2026 AMP Kicks Off with MMS


There’s always that early stretch at Amp where the night’s already underway… it’s just scattered across The Alley.


Not empty. Not full. Just… moving between places.


If you were walking through for the first time, you might wonder what you’re looking at. Chairs set up with nobody in them. Pockets of people instead of a crowd. No one lined up waiting on the band. Looks like something hasn’t started yet.


But it has. The regulars know the rhythm.

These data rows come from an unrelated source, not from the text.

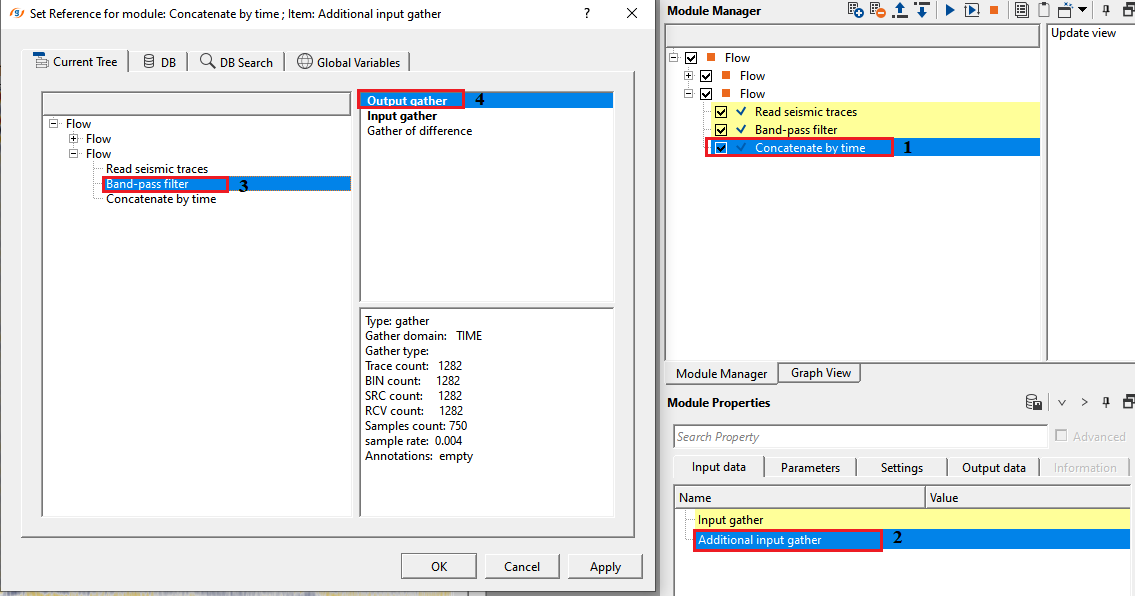Click the save-to-database icon in Module Properties
1135x596 pixels.
tap(1034, 403)
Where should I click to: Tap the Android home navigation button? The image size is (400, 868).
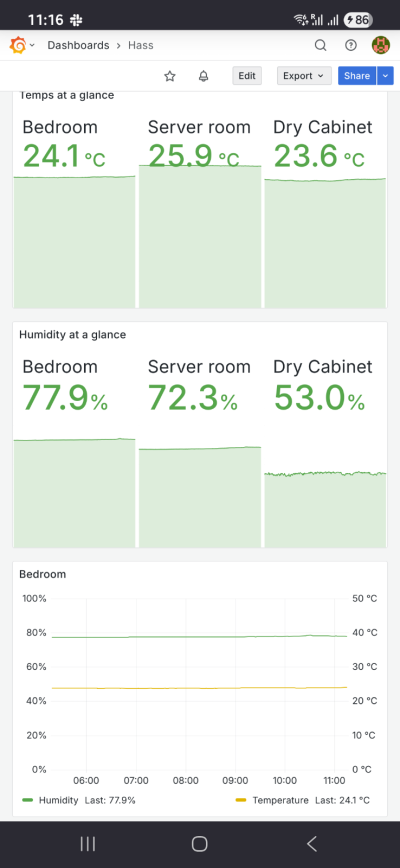click(200, 844)
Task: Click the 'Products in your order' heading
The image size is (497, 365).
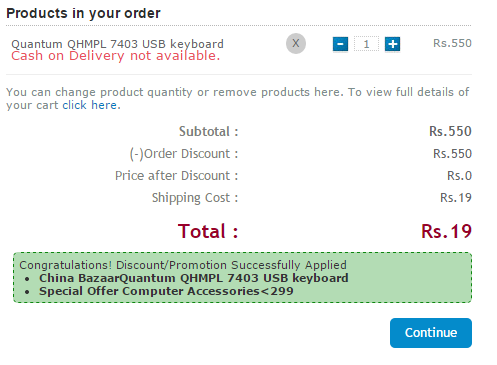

Chairs go down to claim a spot, then they’re off again—grabbing dinner, getting drinks, making a lap through The Alley. Kids pulling toward Mellow, someone stopping to help themselves to a craft beer at the Taproom—Savage Craft or whatever’s pouring—Tako right there next door, blending smells from the southwest to the far east, Southbound turning out BBQ and drinks from all directions, three bars deep… four if you count the outside one for Amp… a pass through Whiskey Alley—maybe a cocktail from Daniel, maybe sitting down early for one of Chef Chad’s dinners before the music starts—before it all folds back into conversation and whoever you run into next.


The ritual is the opening act.

Whiskey Alley is a proud sponsor of Amp the Alley
Amp the Alley Sponsor

Early on, The Alley lets everyone spread out—food, drinks, conversations pulling people in every direction.


But this is how it starts. It always comes back.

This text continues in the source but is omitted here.